Direction Générale des Douanes : Les dessous de l’affaire du cadre qui cherche à dribbler la retraite

aFidèle à sa tradition de pratiques rocambolesques, l’administration des douanes vient encore d’alimenter la chronique à travers l’affaire d’un chef de Bureau qui aurait été proprement chassé du bureau des douanes de Tahoua sans même qu’il ait eu la possibilité de faire la passation de service du temps du ministre Hassoumi Massaoudou. Il aurait irrité le ministre tant par ses mauvais résultats que par son comportement, ce qui lui a valu une affectation sans bagages ; il fallait que séance tenante qu’il quitte Tahoua où il est devenu indésirable. Le colonel Abdou Hamidou, parce que c’est de lui qu’il s’agit, a réussi à se faire nommer encore une fois à la tête d’une autre unité douanière on ne sait à quel prix. Mais là ou le bât blesse, c’est que l’intéressé devait aller à la retraite depuis 2018, conformément à son arrêté d’intégration n°0497MPF/T du 06 mars 1987 sur lequel il est clairement mentionné qu’il est né en 1958.
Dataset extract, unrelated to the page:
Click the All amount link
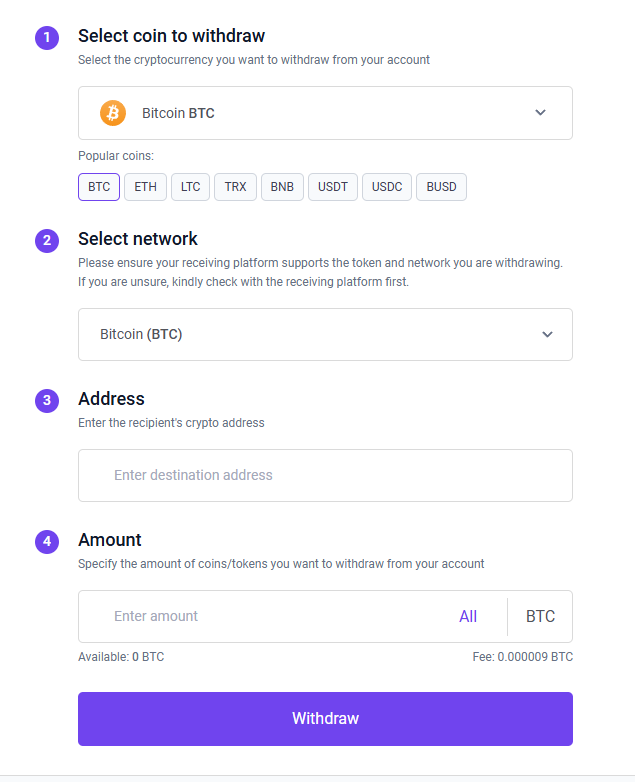The image size is (635, 782). pos(468,616)
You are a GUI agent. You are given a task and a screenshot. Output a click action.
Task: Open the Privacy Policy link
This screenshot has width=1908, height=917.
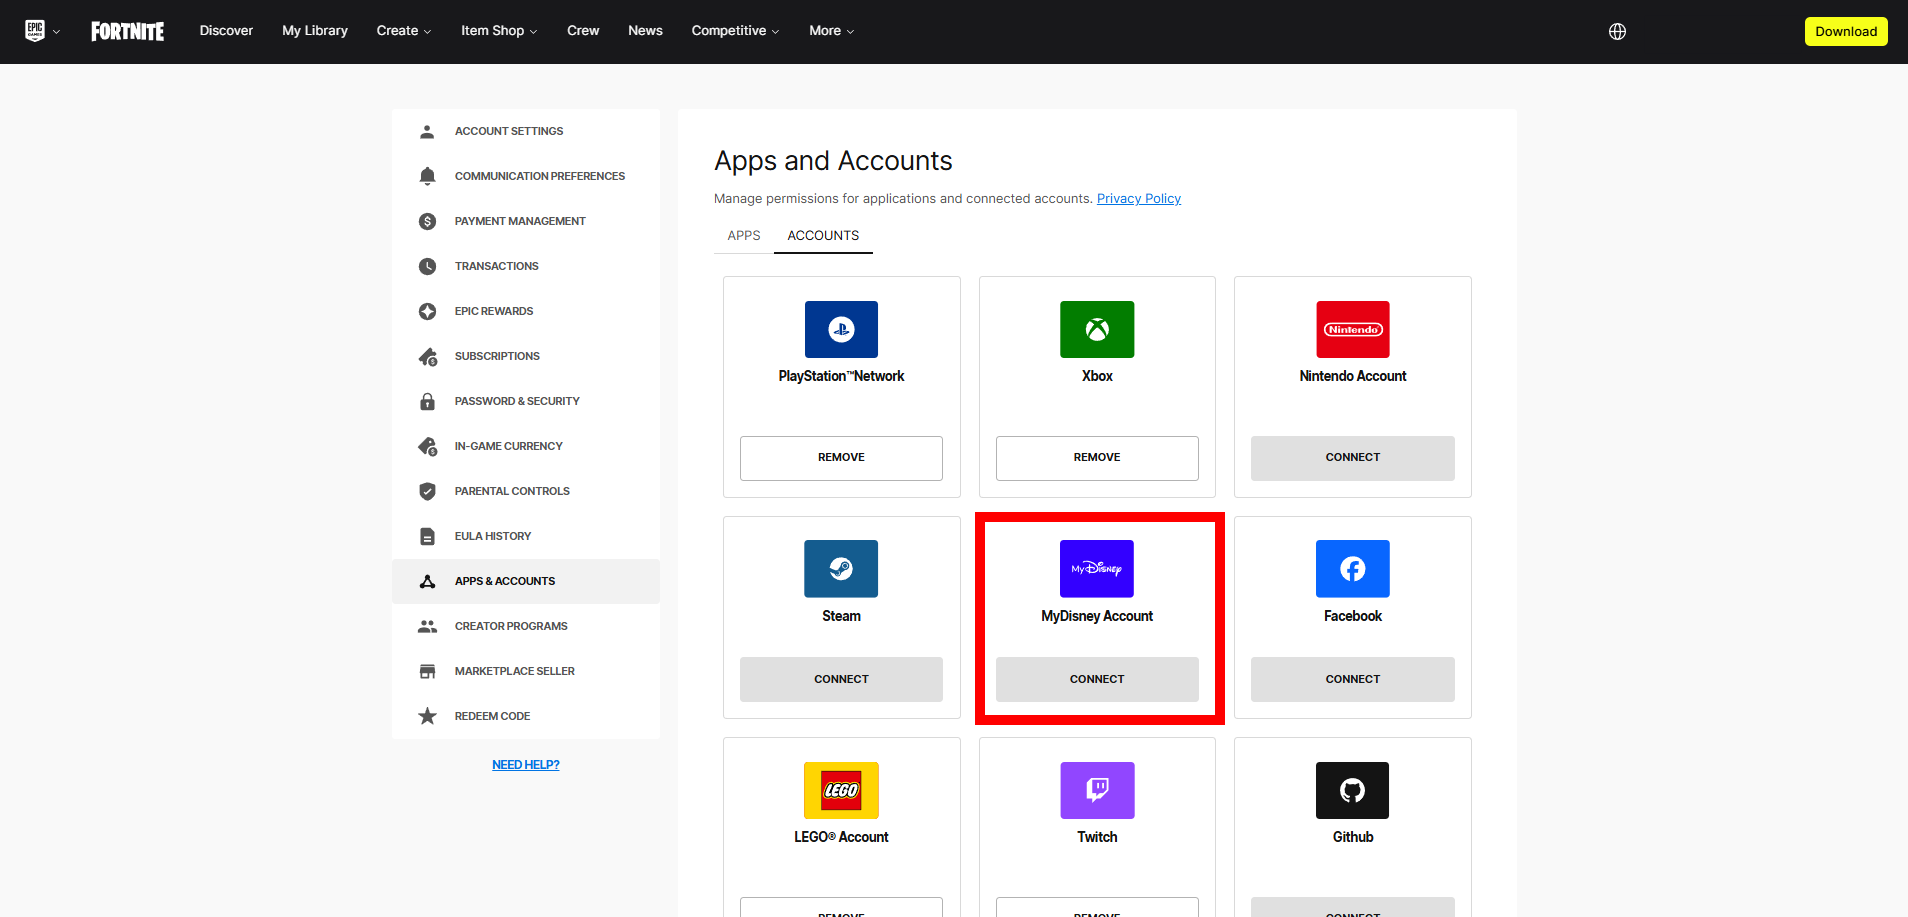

Il est de notoriété publique que la douane est un milieu où tout est permis, mais au-delà du refus du ministre des finances de rectifier un arrêté du ministre de la fonction publique vieux de 33 ans, le Directeur Général des Douanes l’a non seulement maintenu en activité, mais lui a même fait une promotion en le propulsant à la tête d’une unité douanière.

Toutes ces années d’accumulation primitive de capital n’auraient-elles pas suffi à assouvir la voracité de l’intéressé ? Pourtant les meilleurs éléments de la douane sont entrain d’aller à la retraite en silence, dans l’honneur et la satisfaction du devoir accompli. Il est clair que l’intéressé a bénéficié d’un réseau de complicité, animées par les DRH de 2018 et 2019 qui se sont toujours empressé de chasser leurs anciens collègues comme des malpropres dès qu’arrive l’échéance. Le fait le plus grave reste cependant l’implication du patron des douaniers dans cette affaire et sa complicité dans l’usage du faux si jamais l’affaire est traitée comme il se doit dans le cas d’espèce. Outre sa tentative de couvrir son joker par tous les moyens, il a délibérément trompé le ministre des finances en ignorant les instructions de ce dernier d’abord et en faisant nommer un retraité de plus de deux ans en l’absence d’aucun document administratif.

Comment comprendre que les DRH de 2018 et 2019 aient caché cette situation à la hiérarchie de l’époque ? Comment comprendre que c’est seulement au moment où la DRH a découvert le pot aux roses en 2020 que l’intéressé a exprimé le désir de recourir à une rectification de cet arrêt vieux de 34 ans, par un subterfuge dont eux seuls ont le secret ? Assurément sans cette découverte il n’ira à la retraite que quand il le voudra.

Comment se fait-il que connaissant cette irrégularité, le Directeur Général ait maintenu l’intéressé en fonction et l’ait même fait nommé en dépit des observations du ministre des finances ? Il se passe de choses que la suite de cette sombre affaire nous fera découvrir dans les prochains jours.